Integrating Python into RStudio Workflow

reticulate

#1

I'm running the v1.2 preview of RStudio and playing around with the increased support for reticulate and Python.

This is how I typically organize my projects:

| project/
| -- data/
| ---- data.csv
| -- docs/
| ---- notebook.Rmd
|
| -- project.Rproj

In order to open data.csv in my notebook, I would use readr::read_csv(here::here("data", "data.csv")).

I'm trying to figure out the best way to manage Python's working directory in this structure if I want to call a python code chunk. My best effort so far is to include this as the initial code chunk in my notebook:

knitr::opts_knit$set(root.dir = rprojroot::find_rstudio_root_file())

That yields the expected:

> import os
> print(os.getcwd())
/Users/chris/GitHub/project

instead of /Users/chris/GitHub/project/docs.

Are there any other suggestions out there for navigating this?


#2

Have you seen the R Markdown Python Engine article in the reticulate docs?

https://rstudio.github.io/reticulate/articles/r_markdown.html

What happens if you knit without the root.dir setup?


#3

Yep! They were super helpful for getting started.

I created a little test repo that shows the project setup that I use and the problem I'm running into. There are two notebooks:

  • docs/workingDirectory_fail.Rmd does not work since the Python working directory defaults to the directory where the notebook is - this fails when I get to the python chunk for reading data/mpg.csv into a pandas data frame
  • docs/workingDirectory_success.Rmd does work since I've used the root.dir setup - the plot is created successful

I'm not a fan on the root.dir approach, but it does work. Just wondering if there is a better way within the confines of Python to manage this.

* **SUPPLIED RECORDS**
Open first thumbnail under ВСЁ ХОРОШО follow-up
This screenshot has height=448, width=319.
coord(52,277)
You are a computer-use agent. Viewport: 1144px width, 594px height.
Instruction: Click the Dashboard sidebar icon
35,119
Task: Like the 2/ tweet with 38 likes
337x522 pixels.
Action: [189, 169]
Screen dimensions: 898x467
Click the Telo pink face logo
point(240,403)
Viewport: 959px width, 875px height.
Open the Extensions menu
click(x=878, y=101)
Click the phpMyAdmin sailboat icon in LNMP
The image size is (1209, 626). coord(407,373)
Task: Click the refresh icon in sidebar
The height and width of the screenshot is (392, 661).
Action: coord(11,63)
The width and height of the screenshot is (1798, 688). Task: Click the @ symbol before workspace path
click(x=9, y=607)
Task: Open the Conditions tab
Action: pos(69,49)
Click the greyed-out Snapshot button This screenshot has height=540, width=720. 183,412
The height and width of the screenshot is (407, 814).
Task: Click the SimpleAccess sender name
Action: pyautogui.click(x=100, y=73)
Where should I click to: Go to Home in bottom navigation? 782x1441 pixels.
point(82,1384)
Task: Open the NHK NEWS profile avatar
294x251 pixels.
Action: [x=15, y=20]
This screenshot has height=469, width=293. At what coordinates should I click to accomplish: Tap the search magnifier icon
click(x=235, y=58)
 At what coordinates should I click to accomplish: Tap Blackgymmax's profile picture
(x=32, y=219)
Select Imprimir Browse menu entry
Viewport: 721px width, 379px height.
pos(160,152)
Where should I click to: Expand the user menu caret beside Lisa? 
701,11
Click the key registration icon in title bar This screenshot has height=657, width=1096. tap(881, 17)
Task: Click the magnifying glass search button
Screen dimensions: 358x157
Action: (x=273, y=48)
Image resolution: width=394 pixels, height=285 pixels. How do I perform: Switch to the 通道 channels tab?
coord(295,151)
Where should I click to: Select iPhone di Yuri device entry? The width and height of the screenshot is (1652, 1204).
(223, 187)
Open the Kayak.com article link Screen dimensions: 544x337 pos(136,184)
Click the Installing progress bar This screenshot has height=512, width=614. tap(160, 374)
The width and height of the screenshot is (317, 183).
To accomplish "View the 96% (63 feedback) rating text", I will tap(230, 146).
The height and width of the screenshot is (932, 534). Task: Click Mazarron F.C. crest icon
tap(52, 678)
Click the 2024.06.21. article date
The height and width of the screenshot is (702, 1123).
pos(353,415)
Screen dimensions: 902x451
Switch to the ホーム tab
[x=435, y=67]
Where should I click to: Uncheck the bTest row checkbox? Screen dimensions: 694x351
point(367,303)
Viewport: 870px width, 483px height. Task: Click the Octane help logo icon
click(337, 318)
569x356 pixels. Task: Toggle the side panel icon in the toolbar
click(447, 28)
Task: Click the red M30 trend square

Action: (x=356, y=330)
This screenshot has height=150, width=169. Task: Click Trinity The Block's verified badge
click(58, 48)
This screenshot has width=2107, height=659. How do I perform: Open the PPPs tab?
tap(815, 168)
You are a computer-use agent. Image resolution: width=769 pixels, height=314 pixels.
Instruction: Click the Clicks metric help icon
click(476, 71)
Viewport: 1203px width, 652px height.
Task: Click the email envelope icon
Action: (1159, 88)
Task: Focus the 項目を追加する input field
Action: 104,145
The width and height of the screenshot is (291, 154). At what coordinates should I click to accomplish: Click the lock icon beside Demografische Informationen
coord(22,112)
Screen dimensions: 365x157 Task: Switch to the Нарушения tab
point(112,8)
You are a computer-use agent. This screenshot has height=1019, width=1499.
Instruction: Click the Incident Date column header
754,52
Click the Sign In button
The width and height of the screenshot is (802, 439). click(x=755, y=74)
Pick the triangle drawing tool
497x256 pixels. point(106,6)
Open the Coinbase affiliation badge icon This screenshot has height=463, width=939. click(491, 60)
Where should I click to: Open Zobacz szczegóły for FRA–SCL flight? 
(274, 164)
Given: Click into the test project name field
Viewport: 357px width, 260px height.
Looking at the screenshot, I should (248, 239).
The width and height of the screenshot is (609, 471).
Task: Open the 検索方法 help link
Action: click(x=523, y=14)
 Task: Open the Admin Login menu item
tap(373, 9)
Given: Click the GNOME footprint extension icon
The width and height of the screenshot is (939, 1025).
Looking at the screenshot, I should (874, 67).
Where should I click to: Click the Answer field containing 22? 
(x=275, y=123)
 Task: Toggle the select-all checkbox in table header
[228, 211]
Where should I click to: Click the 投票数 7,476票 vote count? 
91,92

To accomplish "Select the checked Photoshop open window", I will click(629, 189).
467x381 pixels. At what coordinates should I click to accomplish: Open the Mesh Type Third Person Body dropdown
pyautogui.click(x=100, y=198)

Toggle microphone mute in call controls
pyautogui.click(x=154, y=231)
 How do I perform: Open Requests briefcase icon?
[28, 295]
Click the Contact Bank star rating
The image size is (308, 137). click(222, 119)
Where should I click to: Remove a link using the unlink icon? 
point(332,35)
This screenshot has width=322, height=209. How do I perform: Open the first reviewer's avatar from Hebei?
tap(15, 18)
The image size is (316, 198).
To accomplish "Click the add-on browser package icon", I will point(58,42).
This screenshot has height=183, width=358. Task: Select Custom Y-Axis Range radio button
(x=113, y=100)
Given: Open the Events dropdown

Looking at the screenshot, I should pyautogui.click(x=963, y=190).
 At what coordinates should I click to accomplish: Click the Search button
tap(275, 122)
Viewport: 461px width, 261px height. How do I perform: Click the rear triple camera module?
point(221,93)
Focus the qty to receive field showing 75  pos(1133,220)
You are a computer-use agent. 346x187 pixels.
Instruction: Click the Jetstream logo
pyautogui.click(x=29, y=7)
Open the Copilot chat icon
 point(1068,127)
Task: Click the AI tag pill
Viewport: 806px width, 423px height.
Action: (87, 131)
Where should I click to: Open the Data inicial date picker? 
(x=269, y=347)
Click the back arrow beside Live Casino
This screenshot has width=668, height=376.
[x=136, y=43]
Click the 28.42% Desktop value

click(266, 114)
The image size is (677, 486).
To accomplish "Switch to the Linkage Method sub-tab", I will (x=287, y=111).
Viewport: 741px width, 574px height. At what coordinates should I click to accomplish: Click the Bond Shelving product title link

* **BRIEF**
In the forum thread on managing Python's working directory in RStudio, transcribe the passage starting with "That yields the" and going on through "the reticulate docs?".

* **CORRECT ANSWER**
That yields the expected:

> import os
> print(os.getcwd())
/Users/chris/GitHub/project

instead of /Users/chris/GitHub/project/docs.

Are there any other suggestions out there for navigating this?


#2

Have you seen the R Markdown Python Engine article in the reticulate docs?